Kill switch reliability. If the VPN connection drops, your traffic should stop — not fall back to your regular connection. A kill switch prevents this fallback. Test it yourself by disconnecting the VPN while Tor is running and checking if traffic leaks. Some providers have had documented kill switch failures on specific operating systems.
VPN Provider Comparison for Tor
Based on audited privacy practices, jurisdiction, and Tor compatibility as of early 2026:
Mullvad VPN. Based in Sweden. Audited by Cure53. Accepts cash and Monero. No email required for account creation — you get a random account number. WireGuard and OpenVPN support. In April 2023, Swedish police conducted a search of Mullvad's offices and left with nothing because there were no logs to take. That's the kind of real-world test that matters more than marketing pages.
IVPN. Based in Gibraltar. Audited by Cure53. Accepts Monero. Open-source client applications. Supports multi-hop VPN configurations, which add a second VPN server to the chain (VPN → VPN → Tor for maximum separation). Smaller server network than commercial competitors, but the operational security practices are well-documented.
ProtonVPN. Based in Switzerland. Audited by Securitum. Free tier available (but the free tier has limitations that affect Tor usage — slower speeds and fewer servers). Accepts Bitcoin but not Monero. Integrated with Proton Mail's ecosystem. Larger server network than Mullvad or IVPN, but the Swiss legal framework, while strong, has been tested by international cooperation requests.
When a VPN Doesn't Help
A VPN doesn't fix bad OPSEC. If you log into a personal account while connected to a VPN and Tor, the VPN didn't protect you — your login did the identifying. VPNs protect the network layer. They don't protect the application layer. If you reuse usernames, share identifying information, or skip PGP verification on onion addresses, a VPN doesn't undo those mistakes.
A VPN also doesn't protect you from compromised exit nodes on the Tor network. The exit node sees the traffic leaving Tor. If that traffic is unencrypted (HTTP, not HTTPS), the exit node can read it regardless of whether a VPN is in the chain. For .onion addresses this isn't an issue — onion services use end-to-end encryption without exit nodes. But for clearnet browsing through Tor, the exit node is a real threat.
For a deeper understanding of how Tor circuits work and where the security boundaries are, see our onion routing architecture guide. And for the broader context of operational security practices that complement VPN usage, the operational security fundamentals page covers the full picture. If you're looking for the current verified addresses, the DrugHub market page has the latest PGP-checked listing, and the DrugHub onion links page tracks mirror status and rotation history.
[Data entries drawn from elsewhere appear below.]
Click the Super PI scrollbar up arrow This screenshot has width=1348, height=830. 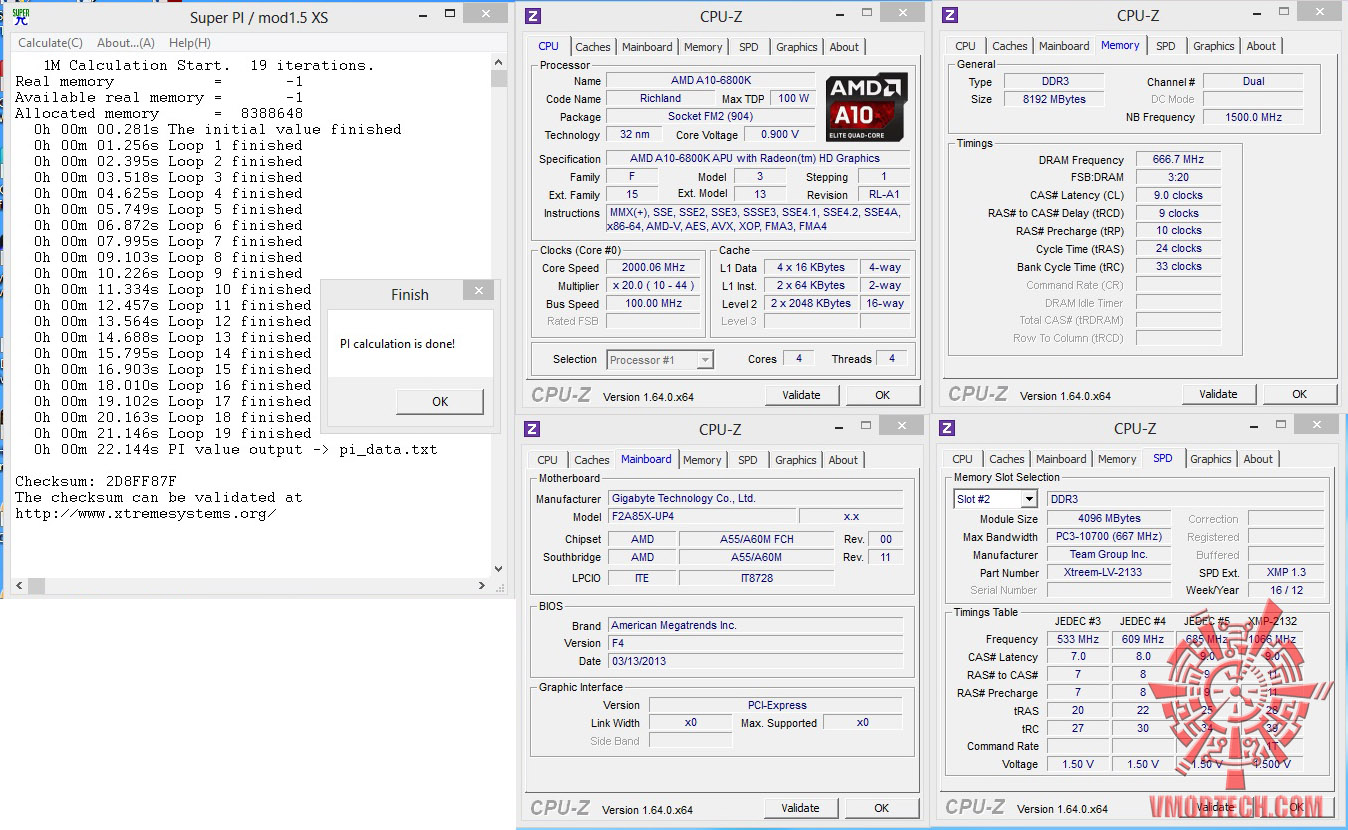coord(498,64)

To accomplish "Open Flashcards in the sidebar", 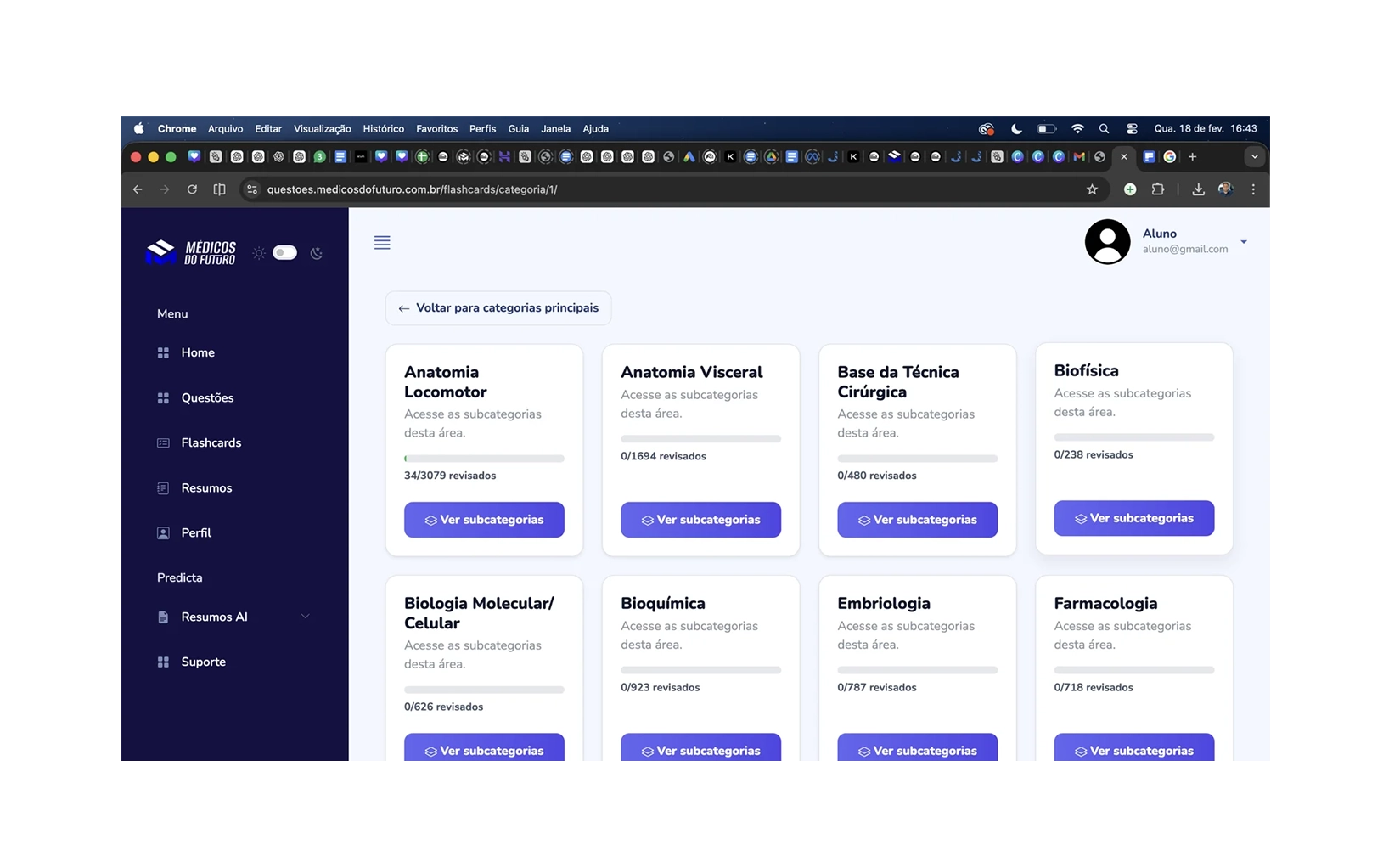I will pos(211,442).
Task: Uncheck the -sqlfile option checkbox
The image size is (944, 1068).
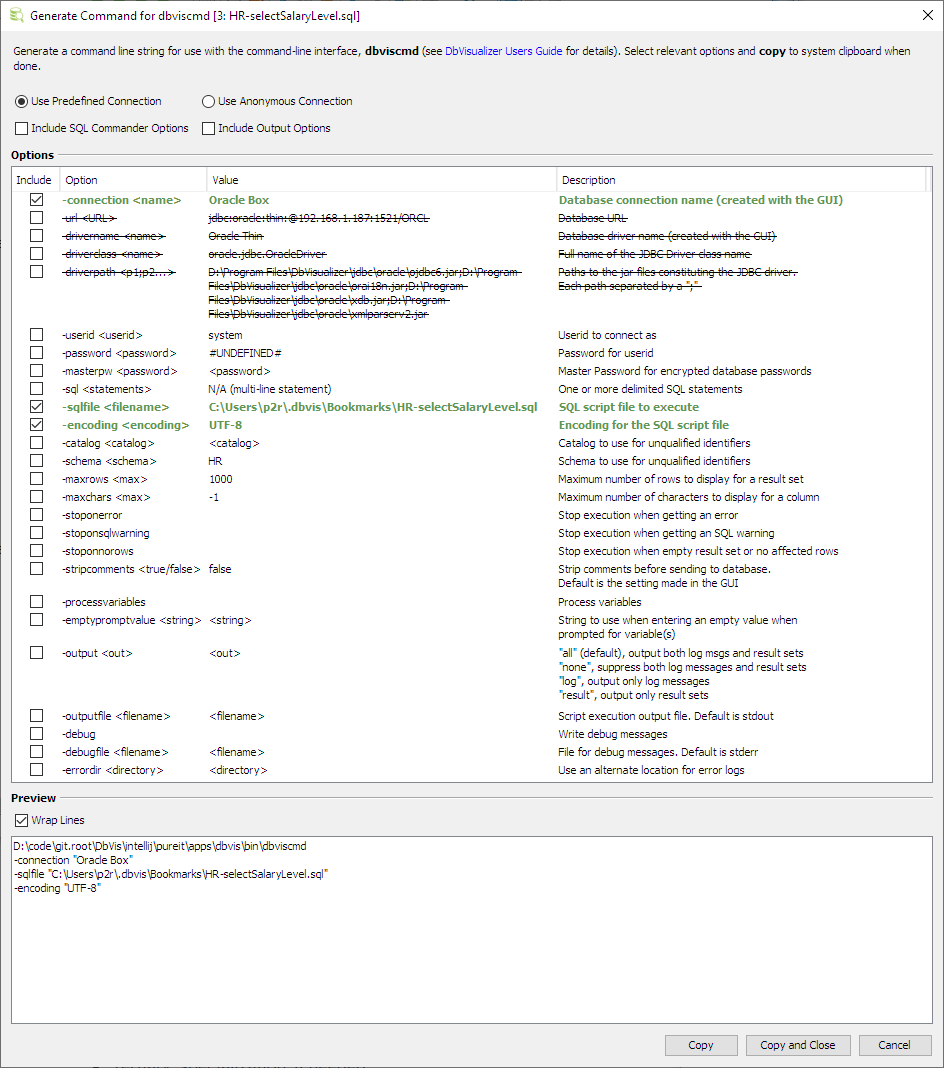Action: pos(37,407)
Frequently Asked Questions About VPNs and Tor
Should I use a VPN with Tor?
It depends on your threat model. If your primary concern is hiding Tor usage from your ISP, a VPN helps. If your concern is anonymity on the Tor network itself, Tor already handles that — a VPN adds marginal benefit. The strongest argument for a VPN is that it prevents your ISP from knowing you use Tor, which may matter depending on your jurisdiction and local laws.
Can my VPN provider see what I do on Tor?
In a Tor-over-VPN configuration, the VPN provider sees that you're connecting to a Tor guard node. They cannot see your Tor traffic because it's encrypted through multiple layers before it reaches the VPN tunnel. They know you use Tor. They don't know what you do on Tor. This is why a no-log VPN matters — even the limited metadata they could observe (Tor connection times, data volumes) should not be stored.